Carta IEDI
Bens de capital: freio da produção industrial no 1º trim/26
A indústria brasileira ficou praticamente estagnada em mar/26 frente a fevereiro, com variação de apenas +0,1% na série livre de efeitos sazonais, depois de dois meses de crescimento. O sinal, porém, foi pouco disseminado entre seus ramos, sendo que 64% deles perderam produção neste final de trimestre.
Ainda nesta comparação mais de curto prazo, a perda de dinamismo atingiu sobretudo bens de capital, que tinham crescido perto de +3% nos dois primeiros meses do ano e agora em mar/26 registrou apenas +0,6%, e bens intermediários, cujas altas acima de +1%, deram lugar a uma variação de +0,5%, com ajuste sazonal.
Bens de consumo semi e não duráveis também cresceram menos (+0,4%), mas repetiram o ritmo modesto do mês anterior (+0,6%). Apenas bens de consumo duráveis conseguiu se sair um pouco melhor do que em fev/26: +1,7% ante +1,2%.
No acumulado do primeiro trimestre de 2026, um efeito calendário positivo em mar/26 retirou a indústria como um todo do vermelho. Cresceu +1,3% frente a igual período de 2025, revertendo a retração de -0,7% do quarto trimestre do ano passado.
Três dos seus quatro macrossetores avançaram, mas a produção de bens de capital, afetada pelos juros elevados, ficou para trás, como mostram as variações interanuais a seguir.
•Indústria geral: +2,0% no 1º trim/25; +0,5% no 2º, +0,5% no 3º trim/25, -0,7% no 4º trim/25 e +1,3% no 1º trim/26.
•Bens de capital: +4,3%; -2,8%; -2,5%; -5,3% e -6,3%, respectivamente
•Bens intermediários: +1,3%; +2,9%; +2,5%; -0,9% e +1,7%;
•Bens de consumo duráveis: +11,1%; +5,2%; -1,7%; -3,1% e +1,6%;
•Bens de consumo semi e não duráveis: +1,5%; -5,1%; -3,2%; +0,8% e +1,8%, respectivamente.
O caso de bens de capital merece destaque porque é o elo mais vulnerável ao quadro atual de elevadas taxas de juros e o de maior relevância para a trajetória do investimento. Sua queda de -6,3% em jan-mar/26 significou o quarto trimestre consecutivo no vermelho e foi puxada sobretudo por bens de capital para uso misto (-14,2%) e para agricultura (-13,9%), mas também por recuos em bens para indústria (-5,3%) e para construção (-5,3%).
Houve perdas menores em bens de capital para transporte (-2,1%) e energia (-0,6%).
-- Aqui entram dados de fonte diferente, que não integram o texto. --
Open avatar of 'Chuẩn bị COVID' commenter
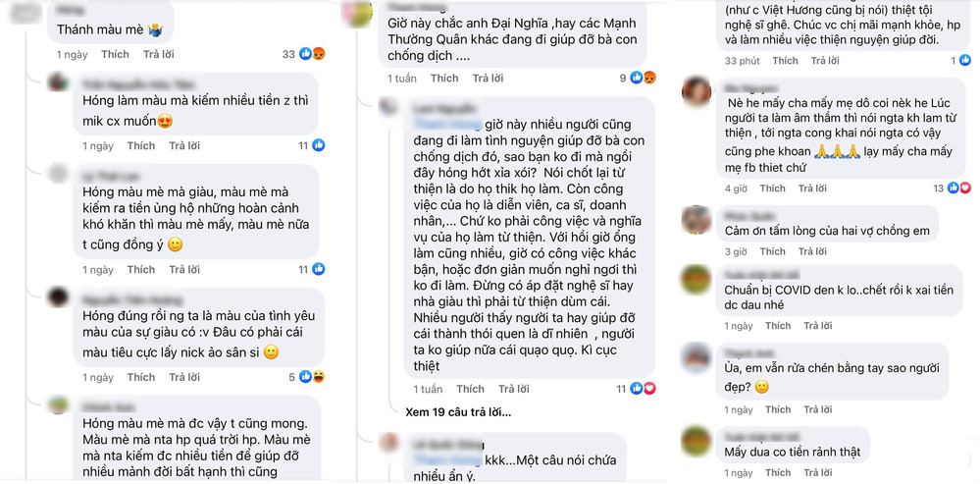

O resultado sugere que os juros elevados seguem comprimindo decisões de investimento e compra de máquinas, prejudicando justamente o macrossetor com maior capacidade de modernização produtiva da economia, com efeitos positivos sobre a produtividade de que o país tanto precisa.
Nos bens intermediários, o desempenho foi melhor, com alta de +1,7% no trimestre, mas também após um trimestre de retração no final do ano passado. Os principais avanços vieram de intermediários de alimentos (+3,4%) e de derivados de petróleo (+0,5%), ao passo que insumos para construção civil (-4,8%), defensivos agrícolas (-4,6%) e celulose (-4,1%) recuaram.
Os bens de consumo duráveis avançaram +1,6%, interrompendo a sequência negativa do segundo semestre de 2025, mas com composição heterogênea. Automóveis (+11,1%) e outros equipamentos de transporte (+9,7%) lideraram a expansão, enquanto eletrodomésticos (-9,5%) e mobiliário (-1,8%) permaneceram em baixa.
Por fim, bens de consumo semi e não duráveis cresceram +1,8%, o melhor resultado entre os macrossetores no trimestre. Apesar disso, segmentos como calçados (-7,0%) e vestuário (-6,5%), assim como têxteis (-6,3%), tiveram quedas expressivas sob influência do peso das dívidas das famílias, já que o dinamismo de seus mercados consumidores implica algum recurso ao crédito. A produção de álcool e gasolina carburantes (-0,9%) também recuou, o que pode se aprofundar dada a pressão sobre os preços derivada do conflito no Irã.
Assim, o início de 2026 trouxe algum fôlego para a indústria, mas sem dissipar o quadro de baixo dinamismo imposto pelos níveis elevados de taxas de juros. O investimento produtivo segue enfraquecido, comprometendo o desempenho de bens de capital e dificultando uma recuperação mais disseminada.
Resultados da Indústria
Em mar/26, a produção industrial brasileira registrou avanço de +0,1% frente ao índice de fev/26 na série com ajuste sazonal, marcando, dessa forma, o terceiro mês seguido com taxa positiva, período em que acumulou ganho de +3,1%. Cabe destacar, entretanto, que esse foi o menor aumento do ano, visto que nos meses anteriores a variação foi de +0,9% (fev/26) e +2,1% (jan/26).
Na série sem ajuste sazonal, no confronto com mar/25, o total da indústria assinalou expansão de +4,3%, após recuar -0,7% em fev/26. Três dias úteis a mais em mar/26 gerou um efeito calendário positivo que contribuiu para o setor voltar a crescer nesta comparação. Com isso, no indicador acumulado para os três primeiros meses de 2026, o setor industrial apontou crescimento de +1,3%. A taxa anualizada, indicador acumulado nos últimos doze meses, cresceu +0,4% no mês de mar/26, permanecendo com resultado positivo.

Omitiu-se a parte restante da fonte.